In Baltimore, the faces are familiar at every turn

April 26, 2003|By JACQUES KELLY

AS A CHILD, I was amazed at how my mother or father could walk through a crowded Baltimore place, say the Lyric or the Cross Street Market, and start talking to people they knew, and knew well.

Any morning on a public transit bus I've observed a similar social phenomenon. Someone drops a fare in the box and the chattering begins among those who have recognized acquaintances.

Only this week, while settling in on what I thought would be an anonymous meal on 4th Street in our Brooklyn, I found myself telling my luncheon companion (whom I'd never met before) that I knew his parents and grandparents. And, when all was said and done, I knew a fair amount of his family's history, all related to me by my mother, easily 40 years ago.

Welcome to Baltimore.

At that same table, I remarked about what a small town we are. My host corrected me. "No," he said. "We're a village." I agree.

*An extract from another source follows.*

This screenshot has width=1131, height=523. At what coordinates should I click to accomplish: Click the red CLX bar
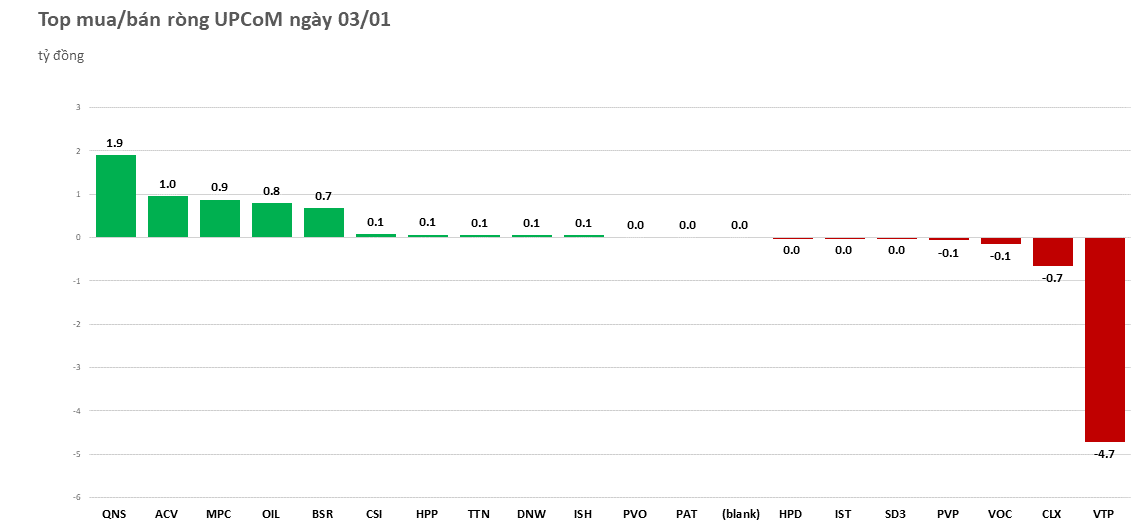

Last Saturday I found myself in the rolling hills of Butler in Baltimore County. One gentleman introduced himself and was soon telling me how my niece is an excellent babysitter. I had no idea. Then, after a few more minutes of conversation, I learned his wife was friendly, say 30 summers ago, with my sisters when all were doing the June-July-August thing at Rehoboth Beach, Del.

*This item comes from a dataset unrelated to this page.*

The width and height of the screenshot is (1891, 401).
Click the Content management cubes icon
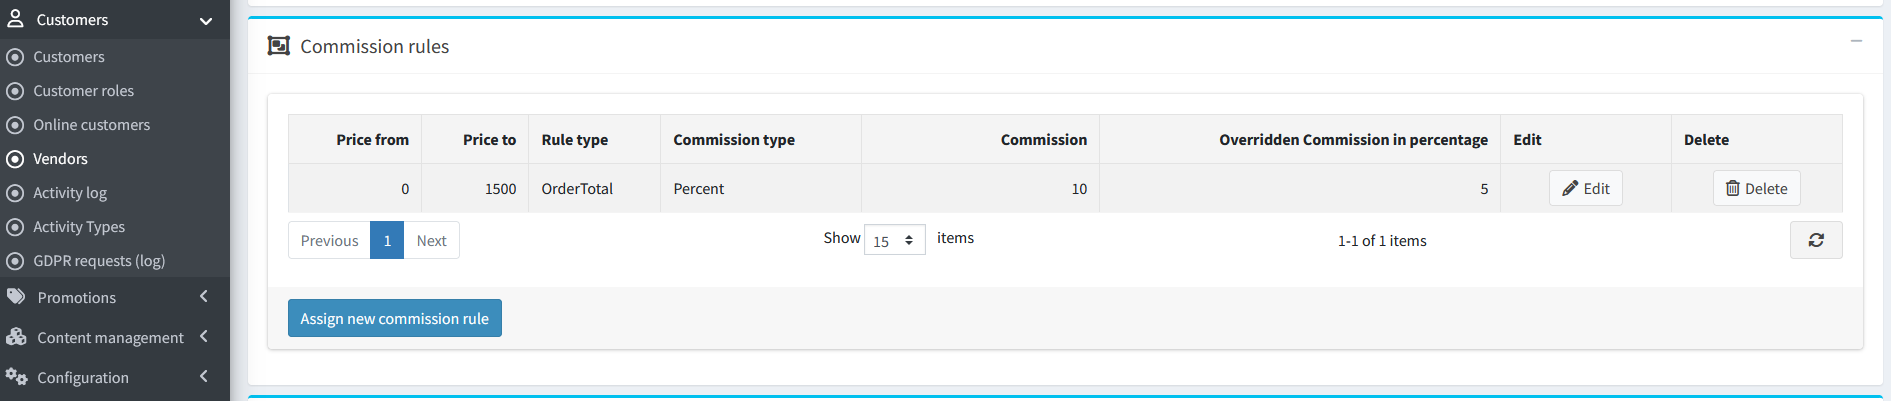click(x=16, y=337)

It's taken me at least 50 years to approach the kind of face and name recognition my late mother possessed. She was excellent on Baltimore biographical attainments, and genealogy, too. She knew good bloodlines from synthetic and employed her tenacious memory of any lingering 1942 embezzlement charges out there.

She was also lavish with praise, too, when she surveyed a gathering with people who were too modest to toot their own horns. She could do the trumpeting.

My jaw dropped one Sunday when she offered a running commentary on those lining up for Communion at church. I guess the organ was playing so her assessment of the faithful would not be heard outside the pew. I hope so.

What really impressed me was her level of social intelligence. She had that down cold. And with so few, well-chosen words - "great crabcake maker," "shacked up," "coal miner's daughter," "real society," and one of my favorites, "Is she wearing a hat or is that a visor?"

I guess I have the reputation of not leaving Baltimore too often. So when I do, it hits the wires fast.

This past Tuesday morning I was darting around my house in an effort to get to work early, so I could leave early to make an appointment in suburban Washington that evening.

By 8:30 a.m., my brother Eddie used his cell phone to call me from the Russell Street Shell station known to so many Baltimoreans heading south. He'd pulled in to fill up. By the time he'd left, he'd run into my host, who told him of the art opening where I was headed, and another friend who has a good job on Capitol Hill, who called me from his Senate office that morning to get the particulars on what would be up that night.